Massenspektrometrische Analyse von enzymatisch-chemischen Verdaus zur Detektion von Photoaffinitätsmarkierungen des ABC-Transporters P-Glykoprotein
Wieschrath, Svenja - Rheinische Friedrich-Wilhelms-Universität Bonn (2015)
Der ATP-binding cassette (ABC) Transporter P-Glykoprotein (P-gp) stellt den aus medizinischer Sicht wichtigsten humanen ABC-Transporter dar. Aufgrund seiner ubiquitären Expression in Geweben mit Barrierefunktion und ausgeprägten Polyspezifität, hat das Transportprotein großen Einfluss auf die Pharmakokinetik vieler auf dem Markt oder in der Entwicklungsphase befindlichen Arzneistoffe und ist darüber hinaus am Phänomen der klassischen Multidrug Resistenz (MDR) beteiligt. Trotz jahrelanger intensiver Forschung konnte die Funktionsweise des Proteins bisher nicht abschließend geklärt werden und vor dem Hintergrund des äußerst breiten Substratspektrums stellt sich die Frage nach der Art, Anzahl, Lokalisation und Spezifität der Bindungsstellen. In einer Vielzahl von Untersuchungen wurde die Existenz mehrerer Bindungsstellen für verschiedene Liganden postuliert, jedoch konnte bis heute nicht aufgeklärt werden, ob die verschiedenen Bindungsstellen als bevorzugte, teils benachbarte oder überlappende Erkennungsregionen innerhalb einer großen Bindungstasche realisiert sind oder als separate, räumlich getrennte Bindungsstellen vorliegen. Der Kerninhalt der Dissertation sollte daher aus der Charakterisierung potenzieller Bindungsstellen für ausgewählte photoaktivierbare P-gp-Modulatoren mit Hilfe einer Kombination aus Photoaffinitätsmarkierung, enzymatischem Verdau und massenspektrometrischer Analyse von P-gp bestehen.

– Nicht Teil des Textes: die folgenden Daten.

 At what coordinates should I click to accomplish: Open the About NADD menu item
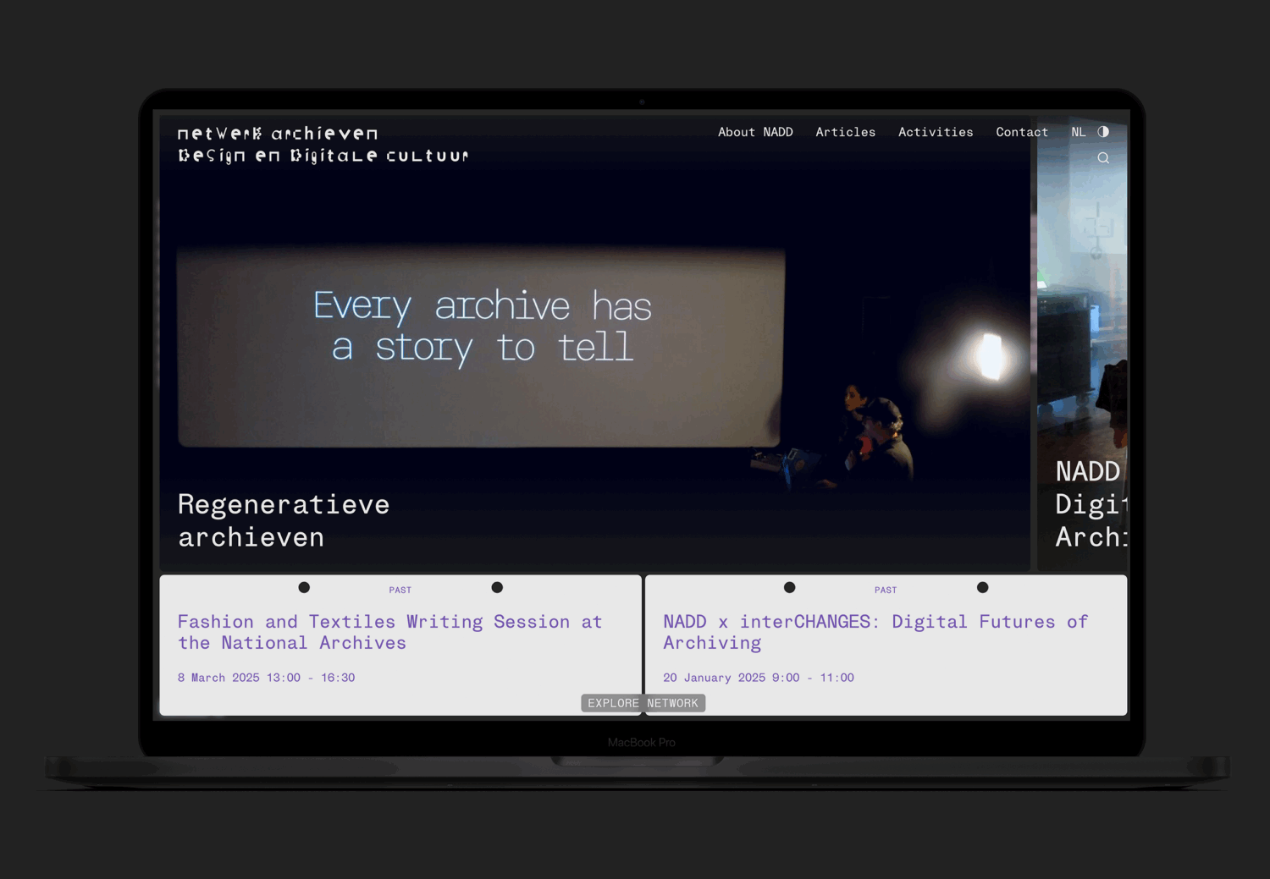[755, 132]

Die Voraussetzung für die Durchführbarkeit erfolgreicher Photoaffinitätsmarkierungs-Experimente ist eine möglichst vollständige Abdeckung der Aminosäuresequenz von P-gp. Um dieses Ziel zu erreichen wurden in der Dissertation die Enzyme Trypsin, Chymotrypsin, Pepsin, Elastase, Proteinase K und Thermolysin neben dem chemischen Agens Bromcyan separat oder in Kombination für den Verdau von P-gp eingesetzt und im Hinblick auf ihre Spaltungsspezifität und -effizienz gegenüber P-gp charakterisiert. Verdautechnisch wurden hierbei sowohl In-Gel- als auch In-Lösung-Verdaus durchgeführt. Darüber hinaus wurden einige der genannten Spaltungsreagenzien mit Hitzedenaturierung oder mit der Massenspektrometrie kompatiblen Detergenzien kombiniert und bezüglich ihres Einflusses auf die Sequenzabdeckung von P-gp untersucht. Nach Abschluss der Verdau-Experimente wurden Photoaffinitätsmarkierungen von P-gp mit den Photoliganden 8-Azido-ATP, 2,4-Dihydroxybenzophenon, H15 und H19 unternommen.

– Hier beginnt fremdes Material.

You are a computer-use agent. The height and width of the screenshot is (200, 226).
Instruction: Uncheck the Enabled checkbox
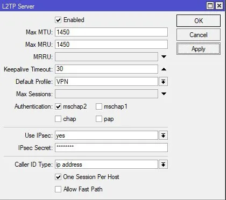click(x=58, y=20)
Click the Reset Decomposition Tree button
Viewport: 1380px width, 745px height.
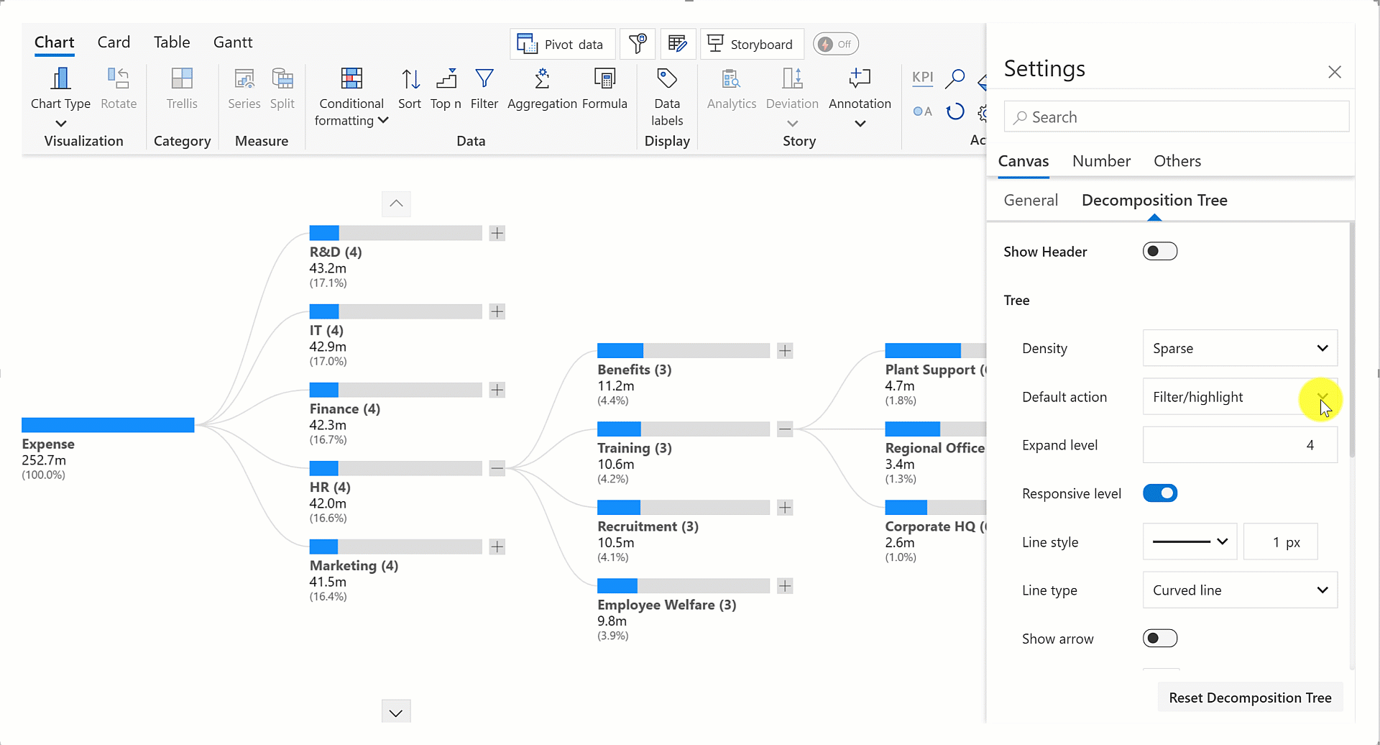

Die Auswertung der Verdau-Experimente ergab, dass mit den In-Lösung-Verdaus von P-gp im Vergleich zu den entsprechenden In-Gel-Verdaus wesentlich höhere Sequenzabdeckungen erzielt werden konnten. Die beste Sequenzabdeckung der Loop- und Linker-Regionen sowie der Nukleotid-Bindungsdomänen wurde mit Hilfe des Trypsin-In-Lösung-Verdaus erreicht, die höchste Sequenzabdeckung in den transmembranären Helices mit dem Pepsin-In-Lösung-Verdau bzw. der Kombination aus Chymotrypsin-In-Lösung-Verdau und dem anionischen Detergens AALS II. Durch die In-Lösung-Verdaus von P-gp mit Chymotrypsin, Bromcyan, Pepsin, Elastase, Proteinase K und Thermolysin konnte in allen Fällen eine Verbesserung der Sequenzabdeckung in den transmembranären Domänen verzeichnet werden. Der Einsatz von Hitzedenaturierung und mit der Massenspektrometrie kompatiblen Detergenzien führte zu einer deutlichen Erhöhung der Sequenzabdeckung, insbesondere in den transmembranären Bereichen von P-gp. Im Zuge der Photoaffinitätsmarkierungs-Experimente konnten die in der Literatur beschriebenen Bindungsstellen von P-gp für den Photoliganden 8-Azido-ATP bestätigt und für das Photolabel 2,4-Dihydroxybenzophenon sogar noch erweitert werden. Darüber hinaus konnten im Rahmen der Photolabeling-Experimente mit H15 und H19 weitere potenzielle Bindungsregionen innerhalb von P-gp aufgezeigt werden.